◆ Required action ◆
Print, with no pictures, the exact lines that run from the one containing "637x916 pixels." through the last line of the material below, both ends included.

◆ Supplied records ◆
++++
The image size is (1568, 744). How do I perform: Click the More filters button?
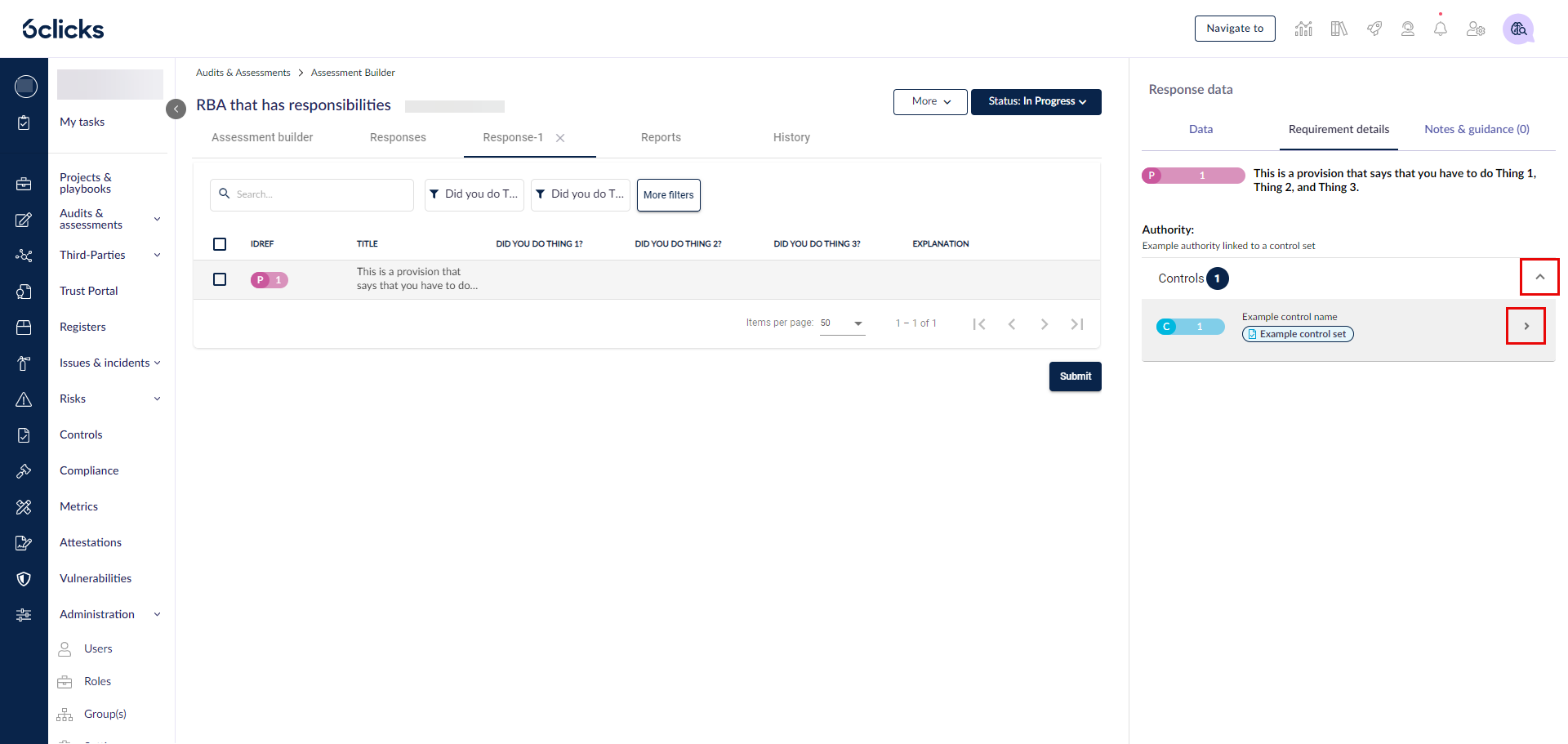click(668, 195)
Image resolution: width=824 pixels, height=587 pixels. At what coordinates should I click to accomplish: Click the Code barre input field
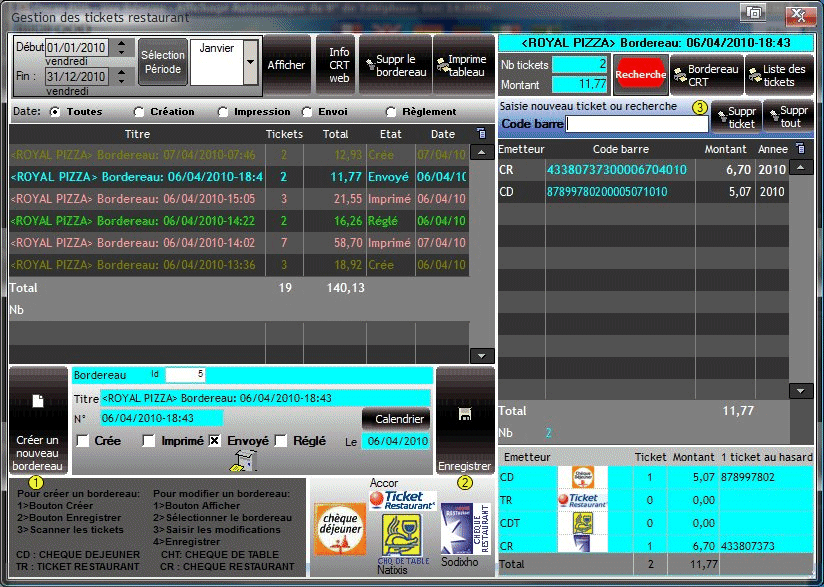(x=636, y=124)
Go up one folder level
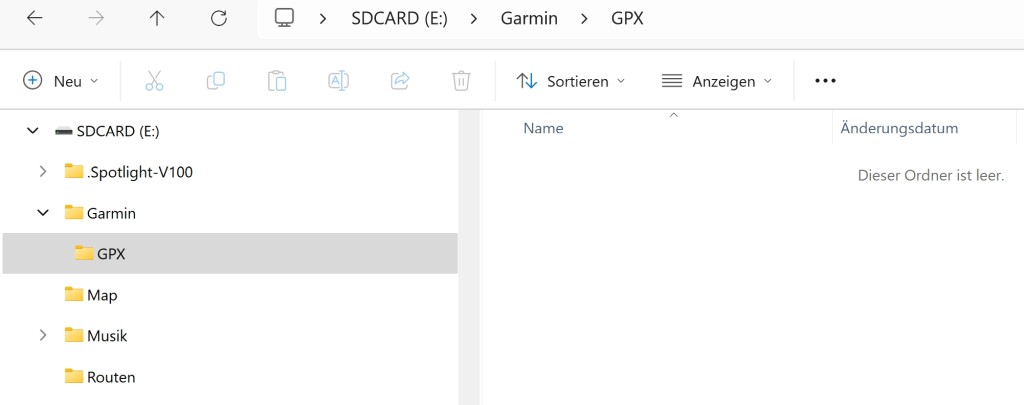Screen dimensions: 1024x405 pyautogui.click(x=157, y=18)
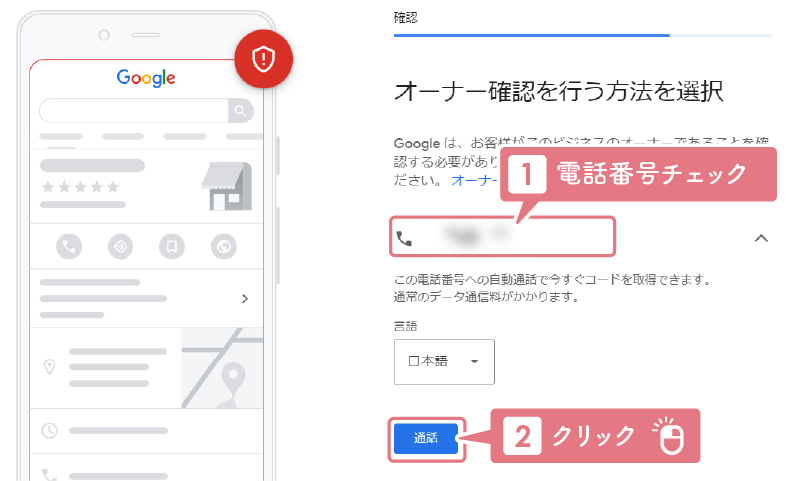Click the Google logo in phone mockup
Screen dimensions: 800x481
[146, 78]
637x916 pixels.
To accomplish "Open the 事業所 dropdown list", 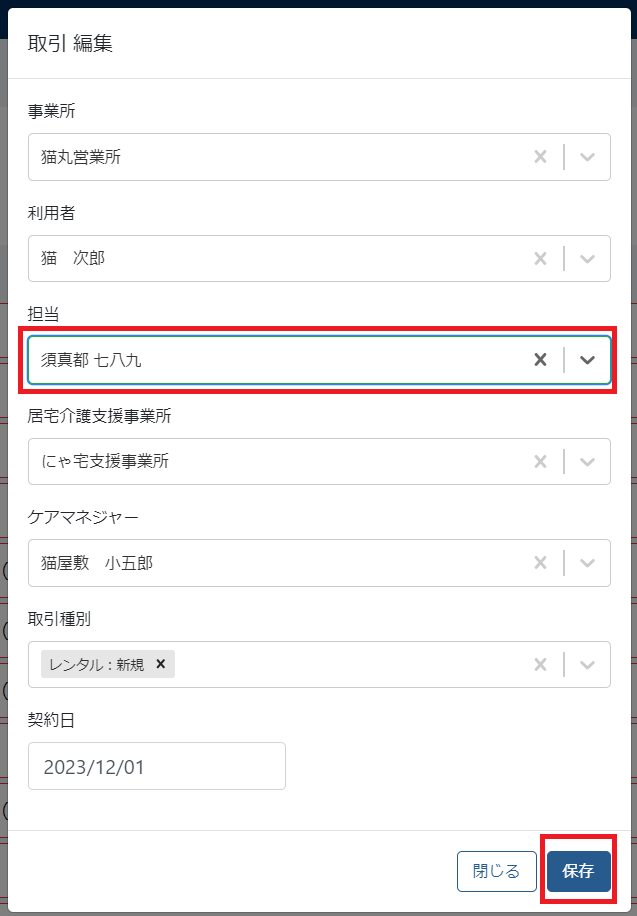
++++
◆ Answer for this exercise ◆
637x916 pixels.
To accomplish "Open the 事業所 dropdown list", 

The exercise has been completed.